PFAS is no doubt a developing environmental catastrophe but this just announced EPA action listing PFAS as a hazardous substance in the U.S. is yeeting the matter without regard that this solution may do more harm than good.
The cleanup of contaminated sites under the more than 40 year old Superfund program, which already regulates more than 800 hazardous substances, is today incredibly bureaucratic and expensive and this will compound that many times over. There are many implications of this designation including that the federal government owns the most PFAS contaminated land and clean up costs for the federal government alone (.. okay, taxpayers) will be in the untold Trillions of dollars. It will also lead the Department of Transportation to list and regulate these substances as hazardous materials under the Hazardous Materials Transportation Act (e.g., will a shipment of Gore-Tex jackets require a manifest?).

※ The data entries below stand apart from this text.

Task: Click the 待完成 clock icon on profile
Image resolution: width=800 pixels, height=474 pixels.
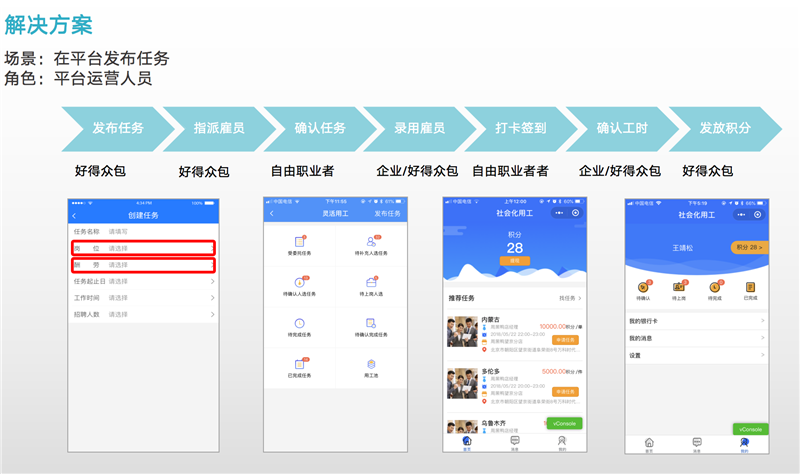Action: click(714, 288)
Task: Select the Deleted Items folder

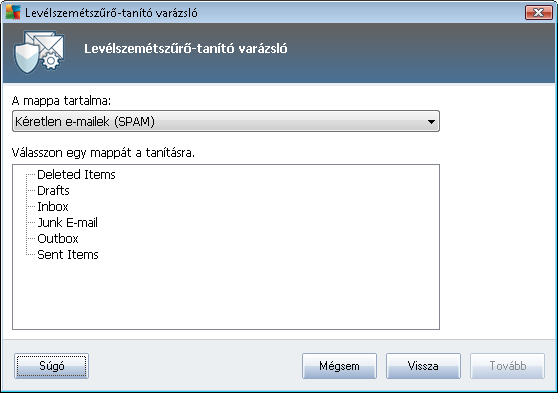Action: [x=76, y=174]
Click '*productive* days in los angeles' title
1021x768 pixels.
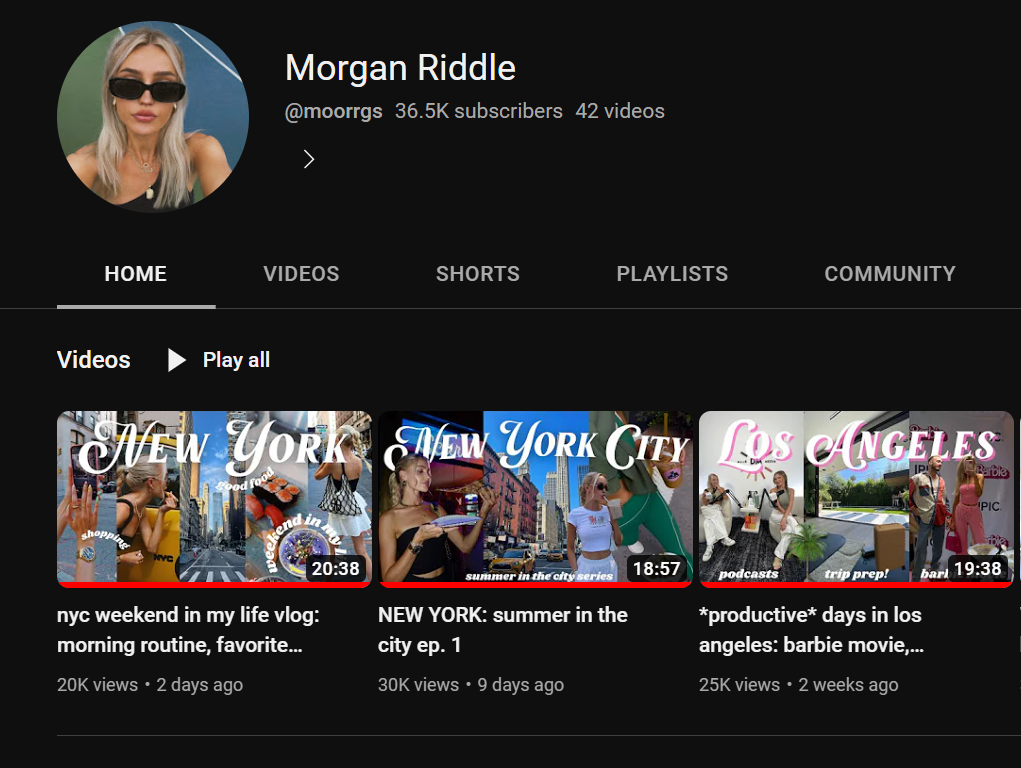(810, 630)
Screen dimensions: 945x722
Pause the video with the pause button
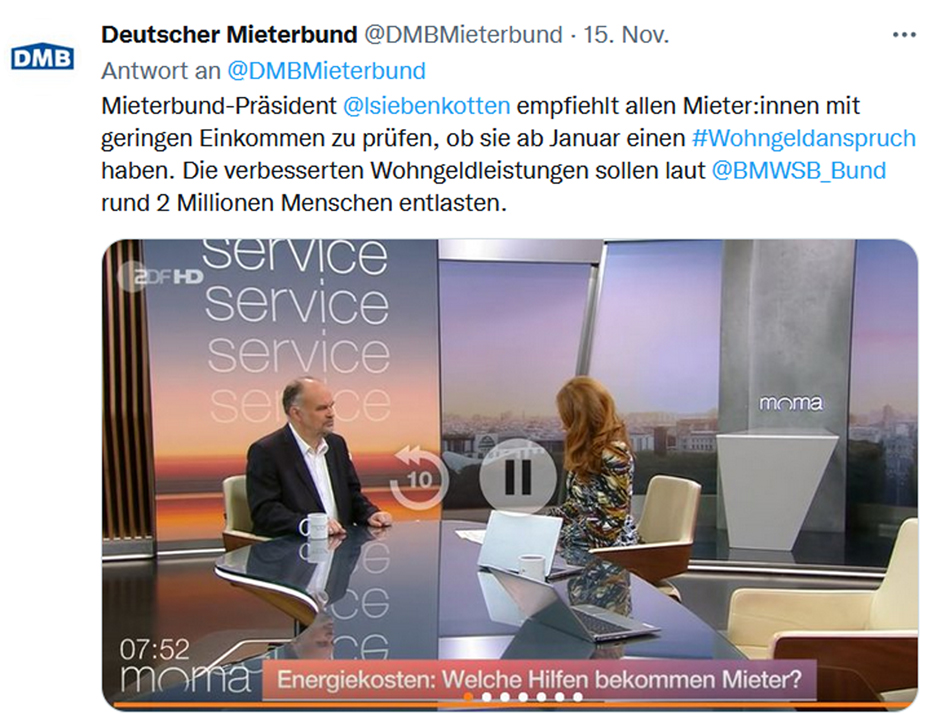(518, 476)
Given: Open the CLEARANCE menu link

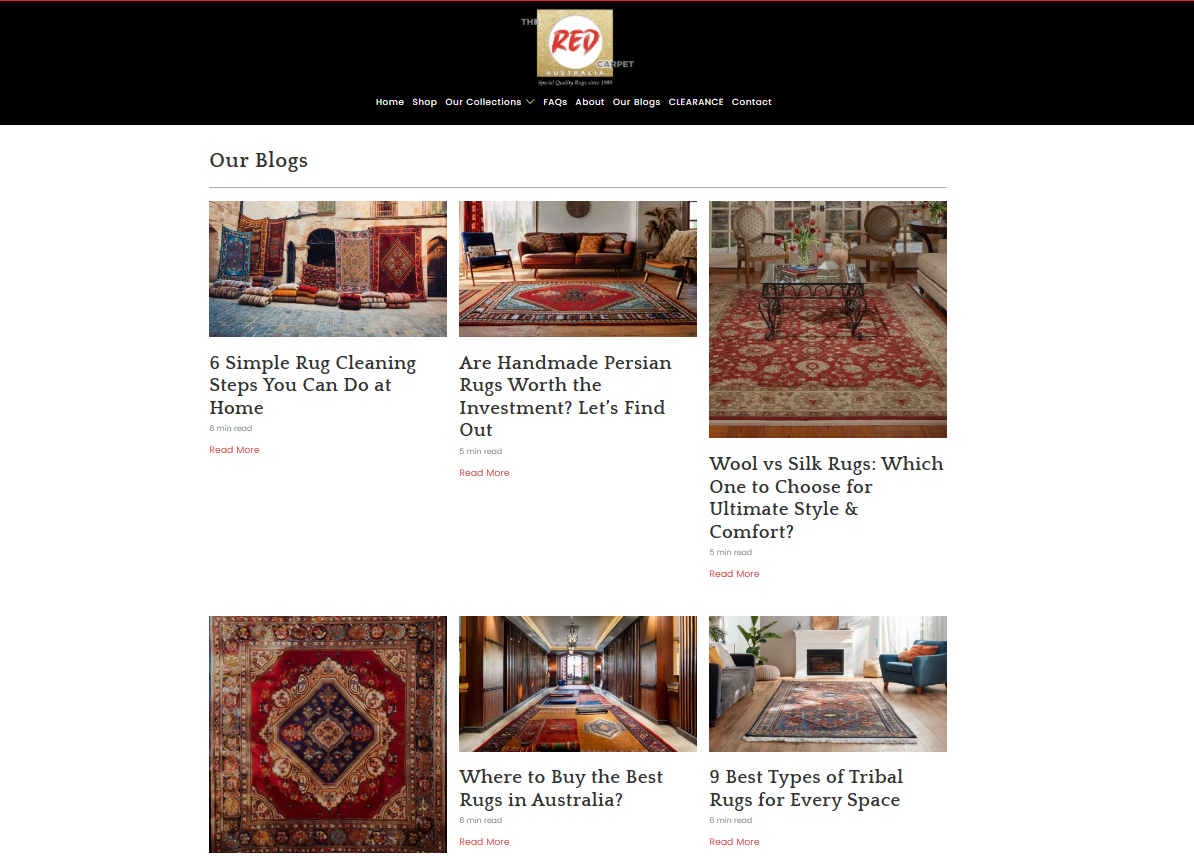Looking at the screenshot, I should point(696,102).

A perplexing feature of the new rule requires entities to immediately report new releases of PFOA and PFOS that meet or exceed the reportable quantity of one pound within a 24 hour period to the EPA and local emergency responders; a provision that would appear to add some teeth to the rule but for the fact that few if any heavily PFAS laden products are being produced in the U.S. today (e.g., when is the last time you bought a Teflon frying pan?).
The ASTM standard for the Phase l environmental site assessment process, which has been incorporated into Federal law, “to define good commercial and customary practice in the United States of America for conducting an environmental site assessment of a parcel of commercial real estate” will have to be promptly revised and altered to take into account the all but automatic recognized environmental condition (REC) finding for nearly every property. Sectors of the U.S. economy that own real estate must promptly begin to respond to this significant regulatory change.
EPA has a history of applying enforcement discretion policies and maybe more so than with any program in the Agency’s history, such will be of paramount import here where PFAS is already so widespread.
This administrative agency rule, which many have observed in being done before the Biden Administration runs out of time, carries with it a huge economic cost. Moving forward, policymakers, regulators, industry stakeholders, and the public will have to work collaboratively to develop effective strategies for reducing the ongoing use (.. yes, PFAS is still being utilized across the country) and clean up of PFAS, balancing those domestic aims with the resultant drag on the U.S. economy.
We have been engaged in providing legal services associated with environmental site assessments since the 1990s (.. for far more than just the commercial real estate sector although nearly every nonresidential real estate transaction involves an environmental site assessment that will be impacted by this changes) and this rule will greatly expand the need for that work by environmental attorneys.
EPA will publish the Final Rule in the Federal Register shortly. The rule will be effective 60 days after the rule is published.
I concluded a blog post when this final rule was first proposed in 2022, EPA Proposes Designating PFAS as Hazardous, “It may be the quintessential example of “if the only tool you have is a hammer everything looks like a nail,” but an after the fact hazardous substance designation will not repair the planet.”